## Text excerpt
# # #
Replicable empirical machine learning research
Abstract: In the absence of mathematical theory addressing complex real-life settings beyond simplifying assumptions, the behavior and performance of machine learning methods often has to be addressed by applying them to real or simulation data and observing what happens. In this sense, methodological machine learning research can be viewed as an empirical science. Are the results published in this field reliable? When authors claim that their (new) method performs better than existing ones, should readers trust them? Is an independent study likely to obtain similar results? The answer to all these questions is probably „not always“. The so-called replication crisis in science has drawn increasing attention across empirical research fields such as medicine or psychological science. What about good practice issues in methodological empirical research – that considers methods as research objects? When developing and evaluating new machine learning methods, do we adhere to good practice principles typically promoted in other fields? I argue that the machine learning community should make substantial efforts to address what may be called the replication crisis in methodological research, in particular by trying to avoid bias in comparison studies based on simulated or real data. I discuss topics such as publication bias, cherry-picking/over-optimism, experimental design and the necessity of neutral comparison studies, and review recent positive developments towards more reliable empirical evidence. Benchmark studies comparing statistical learning methods with a focus on high-dimensional biological data will be used as examples.
Bio: Anne-Laure Boulesteix obtained a diploma in engineering from the Ecole Centrale Paris, a diploma in mathematics from the University of Stuttgart (2001) and a PhD in statistics (2005) from the Ludwig Maximilian University (LMU) of Munich. After a postdoc phase in medical statistics, she joined the Medical School of the University of Munich as a junior professor (2009) and professor (2012). She is working at the interface between biostatistics, machine learning and medicine with a particular focus on metascience and evaluation of methods. She is part of the Munich Center of Machine Learning, steering committee member of the STRATOS initiative, founding member of the LMU Open Science Center and president of the German Region of the International Biometric Society.
# # #
## Data extracts
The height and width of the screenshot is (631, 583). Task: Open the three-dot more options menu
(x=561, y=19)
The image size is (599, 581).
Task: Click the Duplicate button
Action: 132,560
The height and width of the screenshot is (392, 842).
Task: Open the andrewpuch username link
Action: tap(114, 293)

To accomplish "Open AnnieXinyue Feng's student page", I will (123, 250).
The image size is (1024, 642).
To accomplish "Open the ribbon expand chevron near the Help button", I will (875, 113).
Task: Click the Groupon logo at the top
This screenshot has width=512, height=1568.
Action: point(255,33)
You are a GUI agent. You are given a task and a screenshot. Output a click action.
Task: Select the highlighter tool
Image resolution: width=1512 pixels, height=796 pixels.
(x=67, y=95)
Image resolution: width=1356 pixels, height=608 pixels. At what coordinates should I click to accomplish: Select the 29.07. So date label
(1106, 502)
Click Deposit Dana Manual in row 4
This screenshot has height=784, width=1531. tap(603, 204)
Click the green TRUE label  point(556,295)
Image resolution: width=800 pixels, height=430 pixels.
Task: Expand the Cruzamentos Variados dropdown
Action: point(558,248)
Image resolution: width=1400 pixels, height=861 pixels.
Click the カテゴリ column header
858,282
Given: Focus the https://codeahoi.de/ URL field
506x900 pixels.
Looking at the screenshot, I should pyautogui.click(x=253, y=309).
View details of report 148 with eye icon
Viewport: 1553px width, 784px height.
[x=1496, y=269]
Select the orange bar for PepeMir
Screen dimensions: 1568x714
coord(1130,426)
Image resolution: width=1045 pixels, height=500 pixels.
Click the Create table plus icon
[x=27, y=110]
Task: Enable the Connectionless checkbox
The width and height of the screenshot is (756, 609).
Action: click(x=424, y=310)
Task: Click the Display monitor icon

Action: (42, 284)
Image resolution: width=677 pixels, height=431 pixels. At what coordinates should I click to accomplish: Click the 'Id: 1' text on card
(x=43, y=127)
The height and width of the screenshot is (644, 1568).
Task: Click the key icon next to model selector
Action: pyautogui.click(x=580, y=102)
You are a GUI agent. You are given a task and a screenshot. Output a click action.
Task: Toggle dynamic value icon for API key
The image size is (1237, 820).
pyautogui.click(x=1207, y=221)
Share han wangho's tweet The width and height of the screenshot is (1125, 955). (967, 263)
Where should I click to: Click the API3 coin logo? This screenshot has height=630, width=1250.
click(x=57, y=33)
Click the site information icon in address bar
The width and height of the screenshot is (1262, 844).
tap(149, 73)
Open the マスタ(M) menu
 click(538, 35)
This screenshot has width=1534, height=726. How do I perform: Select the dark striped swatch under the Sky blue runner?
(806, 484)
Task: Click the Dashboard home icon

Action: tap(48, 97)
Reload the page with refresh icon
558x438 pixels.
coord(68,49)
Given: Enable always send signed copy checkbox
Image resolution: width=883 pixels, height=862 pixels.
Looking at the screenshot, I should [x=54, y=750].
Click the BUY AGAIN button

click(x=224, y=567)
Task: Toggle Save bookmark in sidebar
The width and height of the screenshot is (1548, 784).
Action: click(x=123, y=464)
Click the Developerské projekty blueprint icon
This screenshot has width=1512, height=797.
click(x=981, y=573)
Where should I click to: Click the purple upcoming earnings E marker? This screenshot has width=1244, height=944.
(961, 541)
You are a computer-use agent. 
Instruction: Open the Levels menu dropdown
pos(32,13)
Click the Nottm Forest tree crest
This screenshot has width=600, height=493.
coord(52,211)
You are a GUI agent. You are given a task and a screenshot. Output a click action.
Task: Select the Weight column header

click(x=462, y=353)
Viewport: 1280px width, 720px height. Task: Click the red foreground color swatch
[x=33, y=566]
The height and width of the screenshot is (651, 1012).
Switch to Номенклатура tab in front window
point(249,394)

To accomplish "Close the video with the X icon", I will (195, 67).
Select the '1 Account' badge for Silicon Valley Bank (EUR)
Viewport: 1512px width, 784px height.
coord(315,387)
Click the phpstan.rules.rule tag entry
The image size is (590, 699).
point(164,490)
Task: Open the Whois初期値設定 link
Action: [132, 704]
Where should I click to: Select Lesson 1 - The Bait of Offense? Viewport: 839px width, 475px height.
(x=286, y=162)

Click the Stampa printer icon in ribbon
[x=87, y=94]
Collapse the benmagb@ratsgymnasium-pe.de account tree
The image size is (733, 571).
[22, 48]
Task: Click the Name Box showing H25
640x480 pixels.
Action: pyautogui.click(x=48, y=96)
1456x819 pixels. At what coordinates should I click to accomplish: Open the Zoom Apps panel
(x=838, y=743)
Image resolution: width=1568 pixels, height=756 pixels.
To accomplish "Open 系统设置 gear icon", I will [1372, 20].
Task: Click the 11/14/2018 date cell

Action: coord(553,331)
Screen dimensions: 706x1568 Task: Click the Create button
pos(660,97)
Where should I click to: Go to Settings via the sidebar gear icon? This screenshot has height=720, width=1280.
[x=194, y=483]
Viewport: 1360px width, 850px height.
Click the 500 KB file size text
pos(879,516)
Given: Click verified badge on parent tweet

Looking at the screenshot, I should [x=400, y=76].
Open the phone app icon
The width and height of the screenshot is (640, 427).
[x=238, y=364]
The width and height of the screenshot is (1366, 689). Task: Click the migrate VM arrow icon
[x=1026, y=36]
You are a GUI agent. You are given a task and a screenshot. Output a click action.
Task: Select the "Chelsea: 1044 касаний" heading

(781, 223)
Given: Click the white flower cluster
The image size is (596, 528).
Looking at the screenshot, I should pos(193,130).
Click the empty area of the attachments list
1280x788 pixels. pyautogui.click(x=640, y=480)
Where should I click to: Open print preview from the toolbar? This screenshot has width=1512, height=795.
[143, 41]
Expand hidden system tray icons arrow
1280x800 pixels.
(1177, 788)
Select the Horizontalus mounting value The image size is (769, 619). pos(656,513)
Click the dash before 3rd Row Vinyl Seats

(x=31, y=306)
# # #
## What is being asked
Using the machine learning research abstract above, decide whether each statement agrees with it. Answer yes or no for each, and quote the exact words of the text that settle it.
1. Anne-Laure Boulesteix earned a PhD in statistics from the Ludwig Maximilian University of Munich in 2005.
2. The benchmark studies used as examples focus on low-dimensional clinical data.
3. Boulesteix joined the Medical School of the University of Munich as a professor in 2009.

## Solution to this exercise
1. Yes: "a PhD in statistics (2005) from the Ludwig Maximilian University (LMU) of Munich"
2. No: "with a focus on high-dimensional biological data"
3. No: "as a junior professor (2009) and professor (2012)"